Numbers documentary Friday I'm In Love
After previously serving as a dinner-theater locale, Numbers opened in 1978 as a gay disco.Bruce Godwin

Wren ran the club until 1980, but unfortunately the new management didn’t pay the bills and the city shut it down. Later that year the space reopened as Babylon, and featured the musical stylings of Bruce Godwin, a local DJ who started the massively popular New Wave night at the club and spun new tracks that came through the Record Rack, the store where he worked during the day. At the time, musical tastes were more divisive, as Godwin remembers—but at Numbers everyone was welcome. “I had no qualms about being completely gay and loving heavy metal music, being completely gay and loving to watch drag shows, loving to go pogo to the Ramones,” he says in the film. In his DJ sets and later as a co-owner of Numbers, Godwin strove to unify revelers and open their minds to new styles of music. 

When a chance cancellation at a nearby venue allowed Godwin to book Siouxsie and the Banshees at Numbers, he realized that he could invite talented musicians to perform there before they hit stadium-size stages. Dozens of luminaries went on to deliver memorable sets at Numbers throughout the 1980s, including R.E.M., Grandmaster Flash, Iggy Pop, and Marianne Faithfull. Many groups returned to perform there over the years, thanks, in part, to the club’s homegrown hospitality (the documentary has a charming photo of Godwin taking Björk and the Sugarcubes to NASA). With eventual co-owner and DJ Robert “Robot” Burtenshaw’s idiosyncratic homemade videos, which were projected over the dance floor many a night, and the fact that Numbers catered to all without the pretension of velvet ropes and a dress code, the club became a local institution.
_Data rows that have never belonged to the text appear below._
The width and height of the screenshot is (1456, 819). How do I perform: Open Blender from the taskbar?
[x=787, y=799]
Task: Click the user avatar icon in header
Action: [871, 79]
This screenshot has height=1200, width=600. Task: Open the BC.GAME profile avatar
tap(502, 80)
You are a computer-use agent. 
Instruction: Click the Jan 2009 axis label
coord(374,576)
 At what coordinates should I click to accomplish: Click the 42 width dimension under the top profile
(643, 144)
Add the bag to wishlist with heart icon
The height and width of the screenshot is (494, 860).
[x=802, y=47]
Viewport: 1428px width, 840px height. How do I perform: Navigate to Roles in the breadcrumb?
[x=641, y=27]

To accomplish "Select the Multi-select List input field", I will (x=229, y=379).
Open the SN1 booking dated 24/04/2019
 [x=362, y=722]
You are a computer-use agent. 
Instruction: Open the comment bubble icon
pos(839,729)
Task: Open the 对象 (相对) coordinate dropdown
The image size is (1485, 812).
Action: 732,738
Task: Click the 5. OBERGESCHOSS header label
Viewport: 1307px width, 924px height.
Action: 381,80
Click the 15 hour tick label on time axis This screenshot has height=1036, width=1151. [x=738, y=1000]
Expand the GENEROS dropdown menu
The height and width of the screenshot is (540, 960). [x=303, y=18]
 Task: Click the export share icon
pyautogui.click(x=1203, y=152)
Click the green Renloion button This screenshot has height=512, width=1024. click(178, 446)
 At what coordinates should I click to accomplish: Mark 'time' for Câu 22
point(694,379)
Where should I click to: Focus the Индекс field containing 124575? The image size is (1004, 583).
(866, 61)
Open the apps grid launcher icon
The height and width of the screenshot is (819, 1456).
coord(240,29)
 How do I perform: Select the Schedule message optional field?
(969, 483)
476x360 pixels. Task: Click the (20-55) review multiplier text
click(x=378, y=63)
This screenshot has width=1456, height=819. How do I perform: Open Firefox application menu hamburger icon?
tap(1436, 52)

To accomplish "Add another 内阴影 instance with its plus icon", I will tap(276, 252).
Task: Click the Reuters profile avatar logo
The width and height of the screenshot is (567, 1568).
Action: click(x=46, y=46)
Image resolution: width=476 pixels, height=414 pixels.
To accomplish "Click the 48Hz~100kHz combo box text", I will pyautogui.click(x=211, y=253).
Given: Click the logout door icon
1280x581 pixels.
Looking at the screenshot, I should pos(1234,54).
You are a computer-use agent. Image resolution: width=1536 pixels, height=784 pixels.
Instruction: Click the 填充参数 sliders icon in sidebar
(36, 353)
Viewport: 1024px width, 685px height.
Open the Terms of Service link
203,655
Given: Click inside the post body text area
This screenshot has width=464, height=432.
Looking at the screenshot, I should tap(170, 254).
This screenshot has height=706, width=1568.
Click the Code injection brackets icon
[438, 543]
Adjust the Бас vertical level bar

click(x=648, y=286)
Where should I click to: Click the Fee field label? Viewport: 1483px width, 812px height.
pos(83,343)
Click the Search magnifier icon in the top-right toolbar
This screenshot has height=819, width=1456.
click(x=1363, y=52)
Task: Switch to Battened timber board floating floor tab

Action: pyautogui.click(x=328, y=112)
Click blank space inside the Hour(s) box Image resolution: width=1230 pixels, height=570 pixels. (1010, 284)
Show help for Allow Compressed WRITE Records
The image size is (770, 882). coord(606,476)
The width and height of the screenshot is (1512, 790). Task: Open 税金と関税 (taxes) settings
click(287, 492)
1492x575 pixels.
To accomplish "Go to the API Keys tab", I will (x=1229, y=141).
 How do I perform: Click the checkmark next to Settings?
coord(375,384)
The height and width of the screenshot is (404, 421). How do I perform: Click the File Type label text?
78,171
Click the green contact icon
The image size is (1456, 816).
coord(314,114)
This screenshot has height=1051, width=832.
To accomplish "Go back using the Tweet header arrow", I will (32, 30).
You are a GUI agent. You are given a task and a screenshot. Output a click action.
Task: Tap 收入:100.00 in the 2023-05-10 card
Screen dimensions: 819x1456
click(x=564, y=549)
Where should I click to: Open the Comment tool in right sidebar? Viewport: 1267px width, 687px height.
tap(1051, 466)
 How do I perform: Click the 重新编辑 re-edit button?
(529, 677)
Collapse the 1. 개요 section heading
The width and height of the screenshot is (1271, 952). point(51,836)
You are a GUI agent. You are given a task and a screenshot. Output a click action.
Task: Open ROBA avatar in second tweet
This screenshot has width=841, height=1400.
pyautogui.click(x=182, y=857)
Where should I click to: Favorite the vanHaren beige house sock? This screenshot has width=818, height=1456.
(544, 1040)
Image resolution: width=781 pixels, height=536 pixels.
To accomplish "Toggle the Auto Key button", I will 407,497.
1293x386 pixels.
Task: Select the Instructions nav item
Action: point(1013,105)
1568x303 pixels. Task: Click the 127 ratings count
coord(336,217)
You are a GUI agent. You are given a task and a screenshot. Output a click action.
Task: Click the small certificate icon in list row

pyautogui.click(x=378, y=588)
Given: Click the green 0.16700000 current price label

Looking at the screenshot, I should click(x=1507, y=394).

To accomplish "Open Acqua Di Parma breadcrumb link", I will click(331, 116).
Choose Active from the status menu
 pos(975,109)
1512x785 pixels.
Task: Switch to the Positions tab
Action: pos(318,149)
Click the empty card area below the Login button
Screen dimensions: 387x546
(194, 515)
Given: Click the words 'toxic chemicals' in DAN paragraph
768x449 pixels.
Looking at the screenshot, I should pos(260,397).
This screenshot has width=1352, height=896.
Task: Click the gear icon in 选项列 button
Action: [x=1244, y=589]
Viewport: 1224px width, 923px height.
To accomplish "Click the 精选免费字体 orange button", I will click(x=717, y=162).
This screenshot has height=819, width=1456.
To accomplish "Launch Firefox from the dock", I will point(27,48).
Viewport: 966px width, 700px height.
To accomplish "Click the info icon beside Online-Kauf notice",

When it suddenly closed in 1987 due to issues with previous management, Godwin and Burtenshaw bought the club themselves, reopening that same year.

Numbers has been no stranger to tragedy over the years: during the AIDS crisis, dozens of employees, friends, and frequent guests of the venue died. It wasn’t uncommon for queer people in Montrose to be subjected to harassment and hate crimes, particularly in the early 1990s. Burtenshaw, a beloved and critical figure within the club’s orbit, took his own life in 2013. “That was a big devastation to Numbers and the people that worked there,” Pontello says. 

But as the documentary makes plain, the strength of the community this hub has fostered over forty years has helped it—and the partygoers who find salvation within its walls—survive. And Numbers’ future looks bright, as evidenced by the fact that its nightly parties are still replete with merriment and joyful dancing. “What Numbers represents—aside from its wild and colorful history—is timely,” Pontello says. “There’s a sense of almost radical acceptance at Numbers. Numbers has, and still does, emphasize that in a bold way.”